Les confessionnaux

Bruges méconnue

Les confessionnaux

Avançons un peu dans la grande nef. A notre droite et à notre gauche, le bas des murs est tapissé de superbes boiseries du 17e siècle et on voit des colonnes torses, c’est-à-dire tordues en spirale. Alors, quel est le style de ce genre de colonnes ? Eh oui, baroque bien sûr ! un style qui aime la non-symétrie et l’aspect mouvant des choses. Sinon, dans les boiseries du mur situé à votre gauche, vous voyez trois confessionnaux.

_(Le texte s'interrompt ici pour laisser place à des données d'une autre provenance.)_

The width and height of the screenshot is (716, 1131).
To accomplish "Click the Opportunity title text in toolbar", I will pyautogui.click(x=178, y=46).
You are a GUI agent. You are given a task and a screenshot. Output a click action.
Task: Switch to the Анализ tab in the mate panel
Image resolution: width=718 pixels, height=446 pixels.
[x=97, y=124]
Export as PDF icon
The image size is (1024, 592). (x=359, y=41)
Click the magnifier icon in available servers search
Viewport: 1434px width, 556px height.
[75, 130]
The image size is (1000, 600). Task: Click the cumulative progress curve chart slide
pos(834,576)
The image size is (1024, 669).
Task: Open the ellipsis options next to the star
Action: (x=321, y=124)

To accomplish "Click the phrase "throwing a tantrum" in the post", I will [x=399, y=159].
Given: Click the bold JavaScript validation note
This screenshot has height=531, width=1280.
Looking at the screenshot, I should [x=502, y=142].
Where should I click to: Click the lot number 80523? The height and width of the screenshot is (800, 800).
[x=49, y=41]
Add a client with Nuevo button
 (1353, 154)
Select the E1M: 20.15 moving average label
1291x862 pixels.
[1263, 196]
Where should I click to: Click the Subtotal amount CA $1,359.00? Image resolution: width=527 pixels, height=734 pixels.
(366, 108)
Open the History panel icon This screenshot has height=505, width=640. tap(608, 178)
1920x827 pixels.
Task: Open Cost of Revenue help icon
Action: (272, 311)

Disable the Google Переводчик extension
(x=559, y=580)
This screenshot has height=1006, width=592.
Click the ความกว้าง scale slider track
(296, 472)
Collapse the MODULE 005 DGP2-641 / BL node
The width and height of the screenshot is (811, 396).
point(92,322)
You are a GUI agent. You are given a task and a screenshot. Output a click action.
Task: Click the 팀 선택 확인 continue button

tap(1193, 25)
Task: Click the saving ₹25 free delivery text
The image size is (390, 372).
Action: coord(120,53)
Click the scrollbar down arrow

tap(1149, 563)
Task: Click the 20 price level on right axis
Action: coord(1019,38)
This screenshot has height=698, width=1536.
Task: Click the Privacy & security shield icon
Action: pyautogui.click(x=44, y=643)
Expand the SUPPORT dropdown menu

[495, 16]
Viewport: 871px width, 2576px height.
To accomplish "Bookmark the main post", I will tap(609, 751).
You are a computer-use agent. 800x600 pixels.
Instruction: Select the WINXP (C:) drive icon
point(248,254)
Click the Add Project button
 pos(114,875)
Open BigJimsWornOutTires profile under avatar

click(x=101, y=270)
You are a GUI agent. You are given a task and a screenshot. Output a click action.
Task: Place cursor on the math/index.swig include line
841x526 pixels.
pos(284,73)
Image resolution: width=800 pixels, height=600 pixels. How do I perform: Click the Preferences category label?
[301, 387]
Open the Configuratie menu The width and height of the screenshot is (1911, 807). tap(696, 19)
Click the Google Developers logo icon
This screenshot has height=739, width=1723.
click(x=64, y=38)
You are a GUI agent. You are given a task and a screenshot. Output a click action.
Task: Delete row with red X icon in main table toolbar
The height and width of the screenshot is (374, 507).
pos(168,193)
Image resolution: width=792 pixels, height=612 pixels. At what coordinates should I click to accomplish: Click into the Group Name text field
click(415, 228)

Rappelons qu’au début de cette promenade, nous avons expliqué, à l’église Saint-Jacques, comment la chaire à prêcher était une invention développée au 17e siècle. Et bien le confessionnal aussi, et dans les mêmes conditions religieuses. Là encore, les protestants avaient remis en question la confession, qui faisait l’objet de sérieux abus de la part de l’église. Notamment, les fidèles devaient payer le rachat de leur faute. Et comme d’habitude, la réaction de l’Église catholique à cette attaque des protestants à été de resacraliser l’objet de l’attaque, la confession en l’occurrence. Et au 17e siècle s’est développé un meuble spécial pour le pratiquer, le confessionnal. Souvent à l’époque, et surtout dans ces régions-ci, ces meubles sont très ornés, avec des symboles sensés faire réfléchir le fidèle sur ses fautes et sur le pardon de Dieu. Regardez ici : voyez l’entrée des trois confessionnaux. Vous les voyez ?? Et bien vous constatez qu’elle est encadrée par des statues d’anges, messagers de Dieu et de son pardon. Regardez les frontons triangulaires au dessus de la porte d’entrée maintenant : d’autres personnages sont représentés. Alors, en partant du confessionnal le plus près de l’entrée et en regardant vers celui le plus près du chœur, vous y voyez les personnages suivants : Jésus et saint Jean, sainte Anne et Saint Joachim, qui rappelons le sont les grands-parents du Christ, et enfin Marie et Joseph. Tous ces personnages saints, acteurs de l’histoire du Christ et de la rédemption des hommes, sont là pour assister au pardon des fautes. Ce genre de programme théologique par l’image, presque une mise en scène, est aussi assez caractéristique du goût baroque. C’est une sorte de théâtre liturgique.